Retype each of the following records line for line, with no changes.

━━━━━━━━━━━━━━━━━━━━

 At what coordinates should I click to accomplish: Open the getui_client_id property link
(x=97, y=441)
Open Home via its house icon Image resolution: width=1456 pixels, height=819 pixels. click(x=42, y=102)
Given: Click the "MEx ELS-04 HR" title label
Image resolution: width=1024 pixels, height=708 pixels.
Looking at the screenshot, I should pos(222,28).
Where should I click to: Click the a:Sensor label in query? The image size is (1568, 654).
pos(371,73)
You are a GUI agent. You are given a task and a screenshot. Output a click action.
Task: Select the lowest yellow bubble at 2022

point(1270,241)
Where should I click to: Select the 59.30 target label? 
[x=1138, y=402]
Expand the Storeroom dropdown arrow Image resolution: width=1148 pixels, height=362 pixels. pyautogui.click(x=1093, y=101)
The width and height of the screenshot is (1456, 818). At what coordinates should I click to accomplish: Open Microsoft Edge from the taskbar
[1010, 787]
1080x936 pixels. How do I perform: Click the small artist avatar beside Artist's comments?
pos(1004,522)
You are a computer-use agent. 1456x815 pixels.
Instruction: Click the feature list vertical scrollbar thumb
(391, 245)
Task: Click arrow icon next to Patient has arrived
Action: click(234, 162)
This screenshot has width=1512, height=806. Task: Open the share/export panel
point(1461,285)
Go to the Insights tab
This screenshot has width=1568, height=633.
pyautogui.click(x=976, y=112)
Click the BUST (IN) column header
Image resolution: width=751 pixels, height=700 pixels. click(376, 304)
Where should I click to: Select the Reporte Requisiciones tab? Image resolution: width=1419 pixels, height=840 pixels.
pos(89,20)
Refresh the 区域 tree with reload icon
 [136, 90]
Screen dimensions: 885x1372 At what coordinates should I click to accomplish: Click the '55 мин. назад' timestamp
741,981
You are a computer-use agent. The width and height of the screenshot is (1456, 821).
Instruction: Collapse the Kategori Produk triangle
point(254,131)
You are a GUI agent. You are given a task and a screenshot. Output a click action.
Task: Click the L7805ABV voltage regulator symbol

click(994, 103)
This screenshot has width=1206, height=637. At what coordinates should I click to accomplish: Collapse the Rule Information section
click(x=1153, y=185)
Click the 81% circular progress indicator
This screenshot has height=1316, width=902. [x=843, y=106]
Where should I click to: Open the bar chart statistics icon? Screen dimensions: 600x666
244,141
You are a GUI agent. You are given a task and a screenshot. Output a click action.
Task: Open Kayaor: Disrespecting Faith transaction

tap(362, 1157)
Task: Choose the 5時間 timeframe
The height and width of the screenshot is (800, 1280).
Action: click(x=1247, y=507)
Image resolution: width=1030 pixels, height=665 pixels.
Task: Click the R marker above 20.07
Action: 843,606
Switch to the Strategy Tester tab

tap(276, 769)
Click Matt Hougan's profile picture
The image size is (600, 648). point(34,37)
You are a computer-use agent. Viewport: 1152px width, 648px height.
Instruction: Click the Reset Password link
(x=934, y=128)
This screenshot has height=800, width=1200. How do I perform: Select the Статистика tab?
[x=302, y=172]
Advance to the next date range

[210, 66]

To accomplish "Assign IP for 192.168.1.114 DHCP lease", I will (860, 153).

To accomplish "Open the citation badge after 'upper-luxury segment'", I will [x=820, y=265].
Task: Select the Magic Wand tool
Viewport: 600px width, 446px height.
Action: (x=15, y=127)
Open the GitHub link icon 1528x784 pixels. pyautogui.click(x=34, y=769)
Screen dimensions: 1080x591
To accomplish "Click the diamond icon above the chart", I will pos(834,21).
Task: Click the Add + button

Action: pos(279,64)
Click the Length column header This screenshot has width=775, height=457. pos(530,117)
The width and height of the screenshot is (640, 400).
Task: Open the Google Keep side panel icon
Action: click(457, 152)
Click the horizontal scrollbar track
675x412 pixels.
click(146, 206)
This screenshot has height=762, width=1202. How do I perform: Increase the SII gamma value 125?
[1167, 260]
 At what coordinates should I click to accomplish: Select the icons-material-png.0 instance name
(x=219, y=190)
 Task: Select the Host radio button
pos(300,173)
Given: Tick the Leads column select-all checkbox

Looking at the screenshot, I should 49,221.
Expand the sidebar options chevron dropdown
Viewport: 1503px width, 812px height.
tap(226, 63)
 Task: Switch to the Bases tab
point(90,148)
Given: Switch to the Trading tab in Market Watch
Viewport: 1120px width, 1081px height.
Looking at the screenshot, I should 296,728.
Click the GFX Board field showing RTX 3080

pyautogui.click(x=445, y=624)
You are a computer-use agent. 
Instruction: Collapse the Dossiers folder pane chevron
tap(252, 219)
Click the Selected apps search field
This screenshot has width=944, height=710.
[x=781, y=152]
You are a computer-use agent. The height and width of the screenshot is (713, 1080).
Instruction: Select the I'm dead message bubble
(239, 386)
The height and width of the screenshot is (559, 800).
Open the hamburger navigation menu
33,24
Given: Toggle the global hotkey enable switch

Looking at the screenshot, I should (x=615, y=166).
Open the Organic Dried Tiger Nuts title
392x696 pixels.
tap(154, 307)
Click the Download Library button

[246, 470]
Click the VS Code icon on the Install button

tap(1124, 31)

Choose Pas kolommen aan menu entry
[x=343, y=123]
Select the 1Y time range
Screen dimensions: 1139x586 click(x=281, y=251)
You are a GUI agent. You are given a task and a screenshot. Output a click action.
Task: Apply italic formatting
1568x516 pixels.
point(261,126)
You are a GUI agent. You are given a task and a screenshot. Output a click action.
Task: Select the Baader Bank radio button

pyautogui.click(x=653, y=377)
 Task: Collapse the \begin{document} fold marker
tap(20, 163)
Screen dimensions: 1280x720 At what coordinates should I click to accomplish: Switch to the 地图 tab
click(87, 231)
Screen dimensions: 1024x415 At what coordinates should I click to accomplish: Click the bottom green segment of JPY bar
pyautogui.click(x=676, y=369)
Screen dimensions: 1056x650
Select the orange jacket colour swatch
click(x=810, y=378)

━━━━━━━━━━━━━━━━━━━━

* Final result
 At what coordinates should I click to accomplish: Open the getui_client_id property link
(x=97, y=441)
Open Home via its house icon Image resolution: width=1456 pixels, height=819 pixels. click(x=42, y=102)
Given: Click the "MEx ELS-04 HR" title label
Image resolution: width=1024 pixels, height=708 pixels.
Looking at the screenshot, I should pos(222,28).
Where should I click to: Click the a:Sensor label in query? The image size is (1568, 654).
pos(371,73)
You are a GUI agent. You are given a task and a screenshot. Output a click action.
Task: Select the lowest yellow bubble at 2022

point(1270,241)
Where should I click to: Select the 59.30 target label? 
[x=1138, y=402]
Expand the Storeroom dropdown arrow Image resolution: width=1148 pixels, height=362 pixels. pyautogui.click(x=1093, y=101)
The width and height of the screenshot is (1456, 818). At what coordinates should I click to accomplish: Open Microsoft Edge from the taskbar
[1010, 787]
1080x936 pixels. How do I perform: Click the small artist avatar beside Artist's comments?
pos(1004,522)
You are a computer-use agent. 1456x815 pixels.
Instruction: Click the feature list vertical scrollbar thumb
(391, 245)
Task: Click arrow icon next to Patient has arrived
Action: click(234, 162)
This screenshot has width=1512, height=806. Task: Open the share/export panel
point(1461,285)
Go to the Insights tab
This screenshot has width=1568, height=633.
pyautogui.click(x=976, y=112)
Click the BUST (IN) column header
Image resolution: width=751 pixels, height=700 pixels. click(376, 304)
Where should I click to: Select the Reporte Requisiciones tab? Image resolution: width=1419 pixels, height=840 pixels.
pos(89,20)
Refresh the 区域 tree with reload icon
 [136, 90]
Screen dimensions: 885x1372 At what coordinates should I click to accomplish: Click the '55 мин. назад' timestamp
741,981
You are a computer-use agent. The width and height of the screenshot is (1456, 821).
Instruction: Collapse the Kategori Produk triangle
point(254,131)
You are a GUI agent. You are given a task and a screenshot. Output a click action.
Task: Click the L7805ABV voltage regulator symbol

click(994, 103)
This screenshot has width=1206, height=637. At what coordinates should I click to accomplish: Collapse the Rule Information section
click(x=1153, y=185)
Click the 81% circular progress indicator
This screenshot has height=1316, width=902. [x=843, y=106]
Where should I click to: Open the bar chart statistics icon? Screen dimensions: 600x666
244,141
You are a GUI agent. You are given a task and a screenshot. Output a click action.
Task: Open Kayaor: Disrespecting Faith transaction

tap(362, 1157)
Task: Choose the 5時間 timeframe
The height and width of the screenshot is (800, 1280).
Action: click(x=1247, y=507)
Image resolution: width=1030 pixels, height=665 pixels.
Task: Click the R marker above 20.07
Action: 843,606
Switch to the Strategy Tester tab

tap(276, 769)
Click Matt Hougan's profile picture
The image size is (600, 648). point(34,37)
You are a computer-use agent. Viewport: 1152px width, 648px height.
Instruction: Click the Reset Password link
(x=934, y=128)
This screenshot has height=800, width=1200. How do I perform: Select the Статистика tab?
[x=302, y=172]
Advance to the next date range

[210, 66]

To accomplish "Assign IP for 192.168.1.114 DHCP lease", I will (860, 153).

To accomplish "Open the citation badge after 'upper-luxury segment'", I will [x=820, y=265].
Task: Select the Magic Wand tool
Viewport: 600px width, 446px height.
Action: (x=15, y=127)
Open the GitHub link icon 1528x784 pixels. pyautogui.click(x=34, y=769)
Screen dimensions: 1080x591
To accomplish "Click the diamond icon above the chart", I will pos(834,21).
Task: Click the Add + button

Action: pos(279,64)
Click the Length column header This screenshot has width=775, height=457. pos(530,117)
The width and height of the screenshot is (640, 400).
Task: Open the Google Keep side panel icon
Action: click(457, 152)
Click the horizontal scrollbar track
675x412 pixels.
click(146, 206)
This screenshot has height=762, width=1202. How do I perform: Increase the SII gamma value 125?
[1167, 260]
 At what coordinates should I click to accomplish: Select the icons-material-png.0 instance name
(x=219, y=190)
 Task: Select the Host radio button
pos(300,173)
Given: Tick the Leads column select-all checkbox

Looking at the screenshot, I should 49,221.
Expand the sidebar options chevron dropdown
Viewport: 1503px width, 812px height.
tap(226, 63)
 Task: Switch to the Bases tab
point(90,148)
Given: Switch to the Trading tab in Market Watch
Viewport: 1120px width, 1081px height.
Looking at the screenshot, I should 296,728.
Click the GFX Board field showing RTX 3080

pyautogui.click(x=445, y=624)
You are a computer-use agent. 
Instruction: Collapse the Dossiers folder pane chevron
tap(252, 219)
Click the Selected apps search field
This screenshot has width=944, height=710.
[x=781, y=152]
You are a computer-use agent. The height and width of the screenshot is (713, 1080).
Instruction: Select the I'm dead message bubble
(239, 386)
The height and width of the screenshot is (559, 800).
Open the hamburger navigation menu
33,24
Given: Toggle the global hotkey enable switch

Looking at the screenshot, I should (x=615, y=166).
Open the Organic Dried Tiger Nuts title
392x696 pixels.
tap(154, 307)
Click the Download Library button

[246, 470]
Click the VS Code icon on the Install button

tap(1124, 31)

Choose Pas kolommen aan menu entry
[x=343, y=123]
Select the 1Y time range
Screen dimensions: 1139x586 click(x=281, y=251)
You are a GUI agent. You are given a task and a screenshot. Output a click action.
Task: Apply italic formatting
1568x516 pixels.
point(261,126)
You are a GUI agent. You are given a task and a screenshot. Output a click action.
Task: Select the Baader Bank radio button

pyautogui.click(x=653, y=377)
 Task: Collapse the \begin{document} fold marker
tap(20, 163)
Screen dimensions: 1280x720 At what coordinates should I click to accomplish: Switch to the 地图 tab
click(87, 231)
Screen dimensions: 1024x415 At what coordinates should I click to accomplish: Click the bottom green segment of JPY bar
pyautogui.click(x=676, y=369)
Screen dimensions: 1056x650
Select the orange jacket colour swatch
click(x=810, y=378)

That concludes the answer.